Exact isn't Always Right

My oldest son is taking Algebra I this year. He had a good question yesterday: "Dad, why does the book only ask us to use 3.14 instead of pi?" I replied with a quizzical look, thinking to myself, "aren't they the same thing?"

He read my thoughts and said, "if I used the calculator, my answer would be more correct, or more precise, right?"

Ahhh...significant digits. That awful, misused concept that makes me think that with more context, my answer is more correct than yours. Or, my son was trying to trick me into using his calculator for math homework. Nice try, son, but no deal.

A = PI(r)^2

So, my area with radius r = 2 is 12.56

His area with radius r = 2 is 12.566370614359172953850573533118, at least according to the Microsoft Windows calculator! Can you set sig digs on this thing?

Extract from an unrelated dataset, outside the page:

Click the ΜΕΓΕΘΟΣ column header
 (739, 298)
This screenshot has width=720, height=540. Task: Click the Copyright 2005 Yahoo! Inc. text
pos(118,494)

As we drove away from the soccer field, I tried to explain to him how sometimes the exact answer isn't necessarily the right answer, especially in engineering and manufacturing where just because something was designed a certain way doesn't necessarily mean it can be built that way. Of course, he didn't buy it one bit which has me a bit worried that he will be a (the horror!) a desk engineer or even worse, an industrial engineer! :) I'M JOKING!

So, my next idea to convince him of this concept is to have him build something to a print. Or maybe I'll bring a flashlight home and have him try to assemble it within a theoretical cost accounting generated cycle time limit and then brow beat him for not meeting the cycle time! He might understand then!

Just remember the concept of significant digits when you are breathing down somebody's neck with a stopwatch out in the genba: exact isn't always right!